One good thing that seems to be coming out of this continued enthusiasm for new issues, including SPACs, is that class of recent IPOs is throwing some good opportunities, both Long and Short.


Although there are no SPACs in this week’s positive list, but some do look good after the recent correction in prices of many. I will be spending more time on the names and adding a few to my earnings database. Few will disagree that that there has been permanent change in how businesses raise funds and institutional investors are now comfortable with the idea of SPACs. My two current favorites are Forest Road Acquisition ($FRX) and Osprey Technology Acquisition ($SFTW).

Somewhat related to the increase in treasury yields, homebuilders and mortgage industry stocks have taken a hit. Fundamentally the businesses continue to do well and industry demand equation looks sound. The mismatch between stock prices and fundamentals is making the space relatively attractive.

Even though fewer Chinese ADRs in this week’s list, my screens continue to suggest that real action over the next few weeks might be coming from emerging and frontier markets. The number of Chinese stocks is down from last week, but mostly because some of them have spiked and may consolidate for a few days. Many of these companies continue to trade at a significant discount to similar businesses based out of the US.

Once again, auto retailers continue to show up prominently on my screens. Yes, a lot of names have run up, but looking at the fundamental improvement, i.e. margin profile and operating cost structure, there is ample room for stocks to run from here onwards. Selective pockets of travel related names are also worth watching closely, especially airlines, car rentals and booking platforms.

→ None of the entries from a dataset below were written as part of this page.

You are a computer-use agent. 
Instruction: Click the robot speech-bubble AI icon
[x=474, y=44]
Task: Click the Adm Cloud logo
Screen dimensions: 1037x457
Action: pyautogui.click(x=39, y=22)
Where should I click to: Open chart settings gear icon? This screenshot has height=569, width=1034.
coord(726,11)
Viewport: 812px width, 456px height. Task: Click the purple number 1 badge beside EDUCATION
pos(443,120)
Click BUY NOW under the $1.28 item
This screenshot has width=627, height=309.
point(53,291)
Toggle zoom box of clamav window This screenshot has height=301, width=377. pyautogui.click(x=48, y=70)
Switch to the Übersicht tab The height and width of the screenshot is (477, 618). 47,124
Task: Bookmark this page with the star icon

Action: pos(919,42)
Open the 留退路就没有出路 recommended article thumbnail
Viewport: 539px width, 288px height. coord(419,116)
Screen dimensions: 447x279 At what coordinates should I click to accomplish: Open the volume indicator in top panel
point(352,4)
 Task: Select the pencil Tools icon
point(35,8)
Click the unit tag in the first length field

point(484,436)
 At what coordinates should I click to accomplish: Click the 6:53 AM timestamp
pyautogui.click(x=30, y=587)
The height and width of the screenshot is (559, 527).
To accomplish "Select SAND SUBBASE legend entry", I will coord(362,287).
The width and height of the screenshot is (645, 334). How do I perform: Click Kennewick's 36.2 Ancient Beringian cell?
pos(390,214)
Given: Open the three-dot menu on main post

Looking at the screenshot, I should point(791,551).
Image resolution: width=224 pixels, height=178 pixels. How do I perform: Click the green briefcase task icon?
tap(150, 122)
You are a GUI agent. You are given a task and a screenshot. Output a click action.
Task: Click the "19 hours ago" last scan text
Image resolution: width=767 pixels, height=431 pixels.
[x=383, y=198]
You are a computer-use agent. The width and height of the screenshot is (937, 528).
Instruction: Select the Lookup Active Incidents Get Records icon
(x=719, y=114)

Once again, Covid-19 recovery trade is losing momentum, both fundamentals as well as quantitatively. Be it growth rates or profitability, numbers are coming up against some tough comps and investors may not have patience to wait much during consolidation. Sectors like healthcare that benefited may come against profit booking after the run.

Safety trades like utilities and consumer staples are also showing weak on my screens. Yes, rising yields are to partly to blame given a lot of balance sheets in the space are carrying high levels of debt. Consumer staples companies may also experience margin pressures with the recent rise in price of agriculture commodities and demand normalizing after the lockdown. Indeed, paper companies may also feel pressure from rising interest rates and commodity prices.

Soft line retailers are starting to look weak. The stocks were flying high since late last year but fundamentals weren’t improving fast enough to sustain the positive momentum. Economic recovery in the US is relatively weak, consumer sentiment continues to weak and the stocks are coming against seasonally weak data.

Have a great weekend and happy hunting!

DISCLAIMER: These are NOT investment recommendations. Please do your research and consult your financial advisor before making any investment decision.